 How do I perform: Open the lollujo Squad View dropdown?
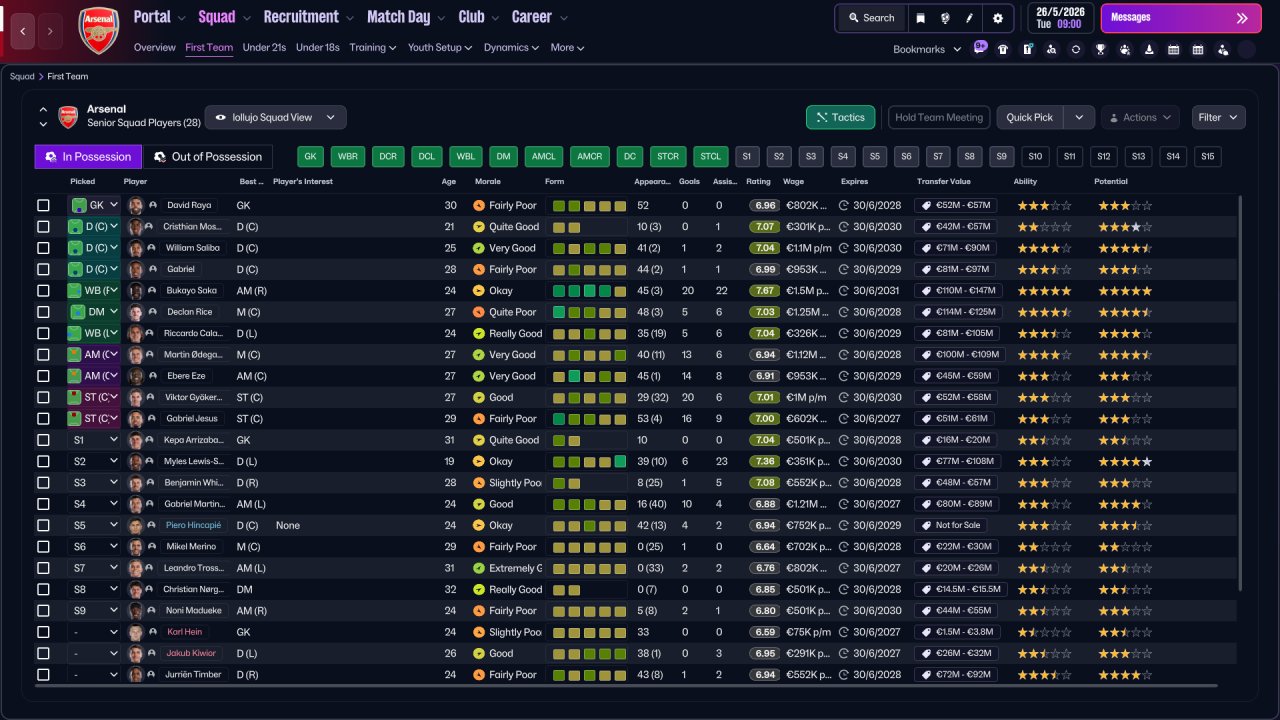tap(275, 117)
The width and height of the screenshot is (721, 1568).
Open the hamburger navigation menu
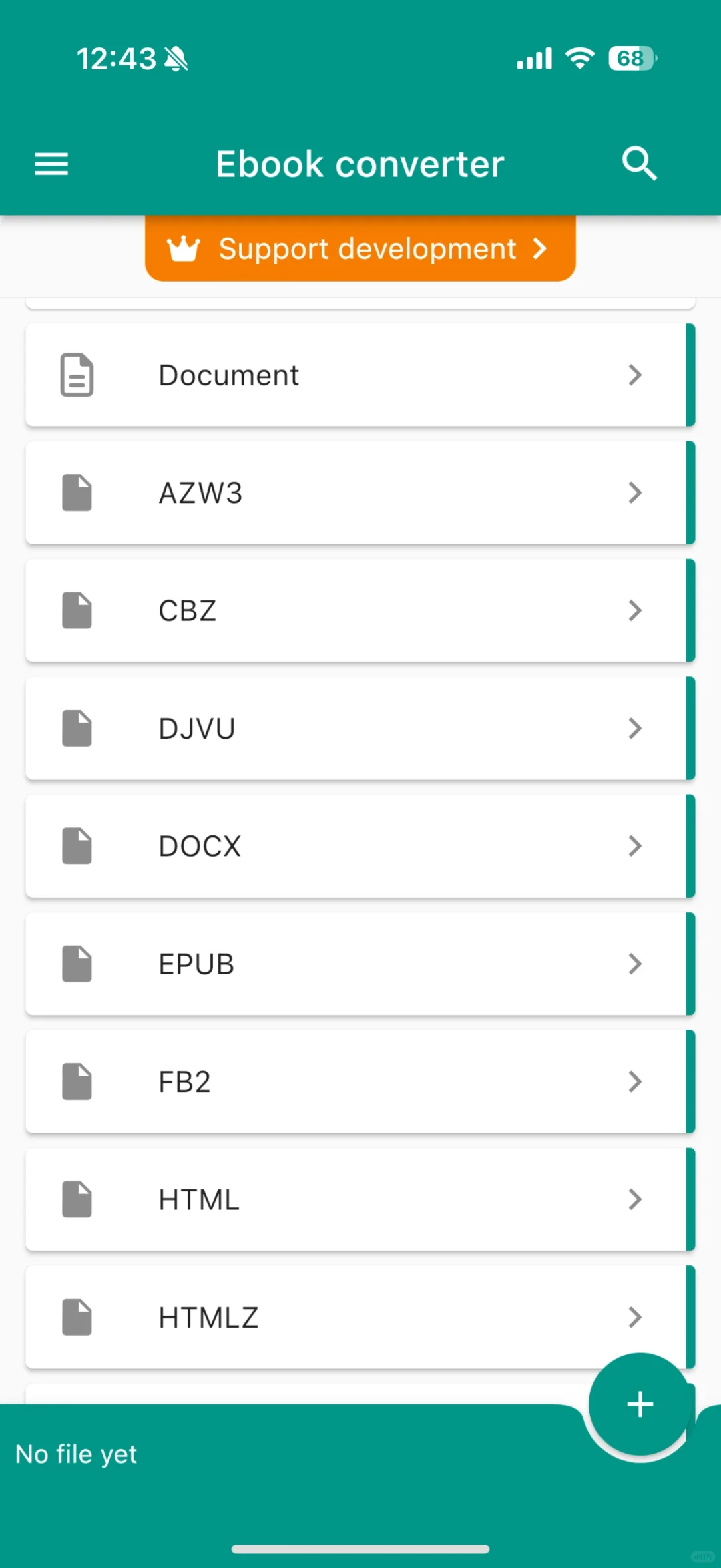(51, 164)
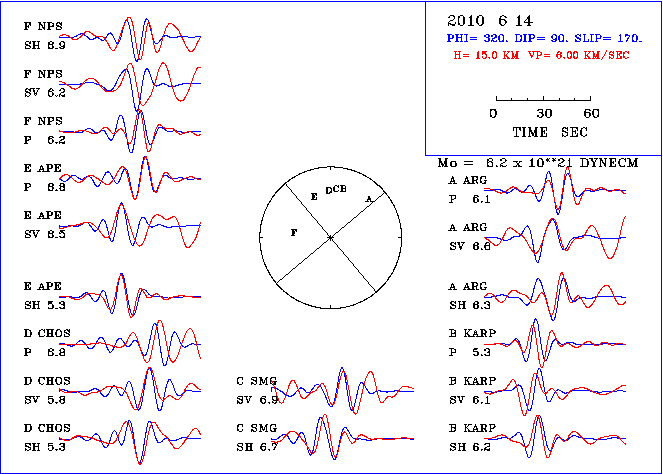Click station marker A on focal sphere
This screenshot has height=474, width=663.
(369, 199)
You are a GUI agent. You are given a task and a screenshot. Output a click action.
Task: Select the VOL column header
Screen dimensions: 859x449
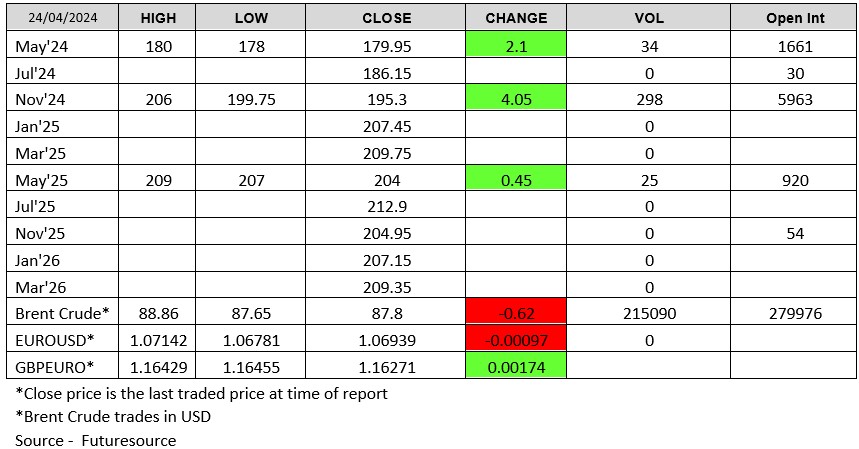pyautogui.click(x=649, y=18)
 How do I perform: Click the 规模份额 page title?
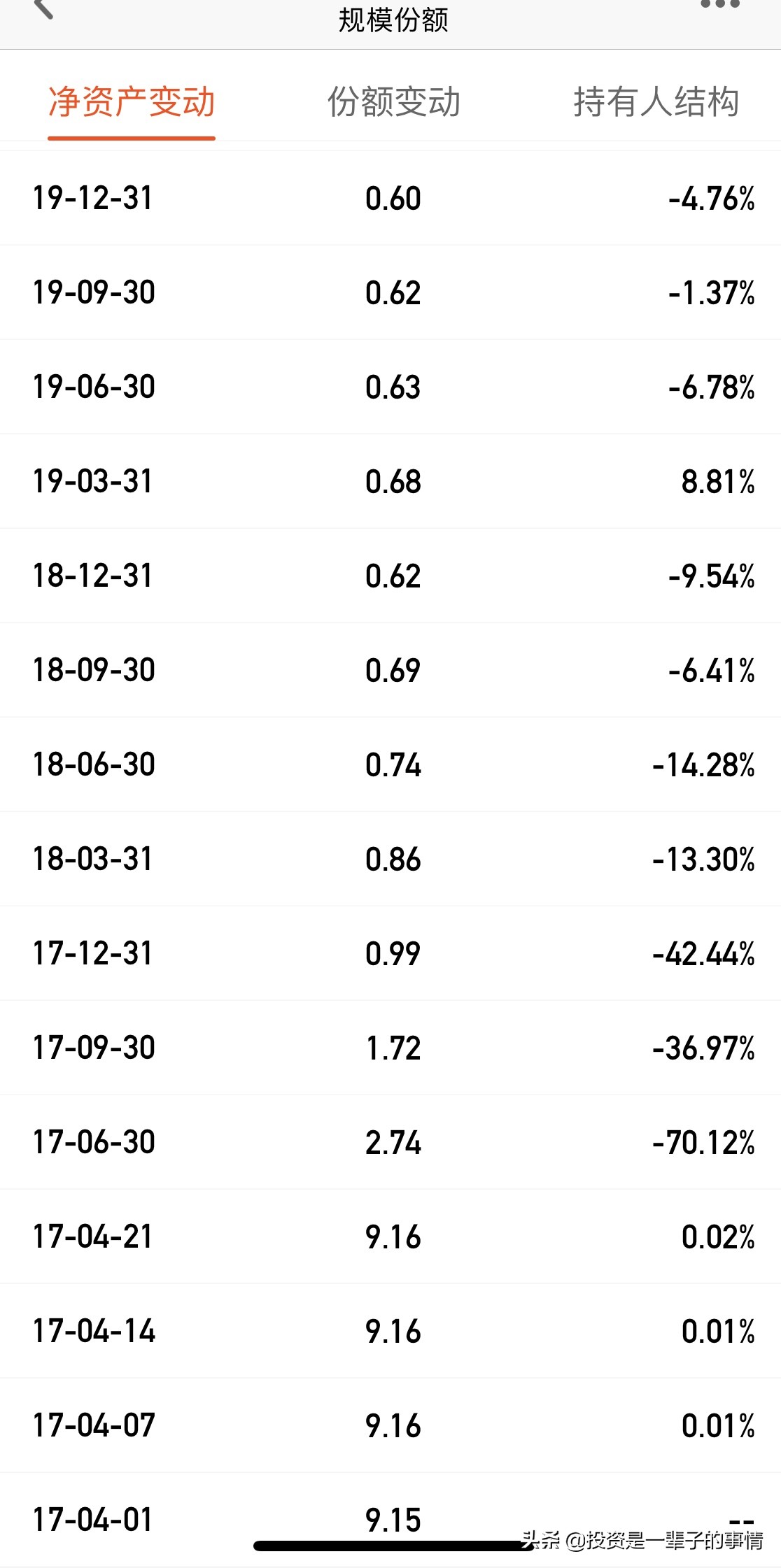pyautogui.click(x=393, y=20)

◆ ◆ ◆ ◆ ◆

Required task —
Please count the lines of the material above that contain the string "height", and reply with the number alone.

Complete response —
2